Ale Moreno reacts to Portugal’s 2-1 win against Czechia in their opening game at Euro 2024.

Group F: Turkey vs. Portugal (Dortmund; 6 p.m. local / noon ET)

Odds: +425, Draw +333, Portugal -175

In a game that is likely to decide top spot in Group E if either side claim a victory, Roberto Martinez’s Portugal face the additional challenge of overcoming huge support for Turkey in Dortmund.

Germany is home to over seven million people with Turkish heritage and Tuesday’s 3-1 win against Georgia, also in Dortmund, was played out in front of a stadium dominated by Turkish supporters. “They were amazing in the Georgia match,” defender Ferdi Kadioglu said. “Even in bad weather, they were at the stadium for us and were so loud. With them, we feel like we are playing with 12 men.”

**Tasks to complete:**
**a)** Answer these questions using the Euro 2024 preview:
(i) In which city is the Turkey vs. Portugal game played?
(ii) By what score did Portugal beat Czechia in their opening game?
(iii) How many people with Turkish heritage live in Germany?
**b)** Rewrite the Euro 2024 preview starting with "Group F: Turkey" and going on through "Turkey in Dortmund.", putting "Türkiye" wherever "Turkey" appears.
**c)** Summarize the Euro 2024 preview in two sentences.

**Supplied data:**
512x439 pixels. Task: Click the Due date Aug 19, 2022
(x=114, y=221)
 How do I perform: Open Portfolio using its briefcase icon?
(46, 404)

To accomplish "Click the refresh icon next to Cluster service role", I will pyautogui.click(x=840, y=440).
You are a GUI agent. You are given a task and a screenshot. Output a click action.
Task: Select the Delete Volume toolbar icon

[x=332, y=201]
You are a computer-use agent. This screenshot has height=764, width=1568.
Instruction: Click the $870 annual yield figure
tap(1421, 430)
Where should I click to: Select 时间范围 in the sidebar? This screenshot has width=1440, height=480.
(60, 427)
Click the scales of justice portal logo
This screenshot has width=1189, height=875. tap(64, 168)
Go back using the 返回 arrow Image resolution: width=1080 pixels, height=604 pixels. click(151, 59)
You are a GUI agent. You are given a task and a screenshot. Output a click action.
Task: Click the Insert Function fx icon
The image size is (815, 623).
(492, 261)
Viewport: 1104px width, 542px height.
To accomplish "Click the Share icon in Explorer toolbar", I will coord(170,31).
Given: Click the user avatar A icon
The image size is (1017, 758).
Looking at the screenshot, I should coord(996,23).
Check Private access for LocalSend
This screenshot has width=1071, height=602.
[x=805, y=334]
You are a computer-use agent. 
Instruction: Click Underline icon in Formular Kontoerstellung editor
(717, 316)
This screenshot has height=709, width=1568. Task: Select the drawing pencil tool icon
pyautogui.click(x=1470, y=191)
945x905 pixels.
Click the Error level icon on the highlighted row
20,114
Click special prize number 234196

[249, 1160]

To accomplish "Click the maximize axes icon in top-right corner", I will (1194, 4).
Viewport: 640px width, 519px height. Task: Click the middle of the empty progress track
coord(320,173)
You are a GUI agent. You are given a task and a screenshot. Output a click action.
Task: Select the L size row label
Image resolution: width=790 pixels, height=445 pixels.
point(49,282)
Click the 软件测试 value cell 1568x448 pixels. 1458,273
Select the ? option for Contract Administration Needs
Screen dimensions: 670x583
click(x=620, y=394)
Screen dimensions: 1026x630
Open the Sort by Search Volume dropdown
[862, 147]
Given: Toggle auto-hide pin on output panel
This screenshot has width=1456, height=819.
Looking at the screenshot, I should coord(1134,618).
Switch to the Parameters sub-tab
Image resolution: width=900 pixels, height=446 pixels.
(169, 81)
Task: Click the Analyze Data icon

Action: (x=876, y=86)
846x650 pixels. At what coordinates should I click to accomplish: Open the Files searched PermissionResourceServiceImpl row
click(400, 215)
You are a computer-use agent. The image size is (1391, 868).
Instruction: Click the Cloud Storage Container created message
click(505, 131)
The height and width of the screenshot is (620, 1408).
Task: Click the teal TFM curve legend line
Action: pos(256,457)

**Solutions below:**
**a)**
(i) Dortmund
(ii) 2-1
(iii) Over seven million

**b)**
Group F: Türkiye vs. Portugal (Dortmund; 6 p.m. local / noon ET)

Odds: +425, Draw +333, Portugal -175

In a game that is likely to decide top spot in Group E if either side claim a victory, Roberto Martinez’s Portugal face the additional challenge of overcoming huge support for Türkiye in Dortmund.

**c)** Portugal, who beat Czechia 2-1 in their opening Euro 2024 game, face Turkey in Dortmund in a match likely to decide top spot in the group if either side wins. Portugal must also overcome huge support for Turkey, since Germany is home to over seven million people with Turkish heritage and Turkish supporters dominated the stadium for Turkey's 3-1 win against Georgia.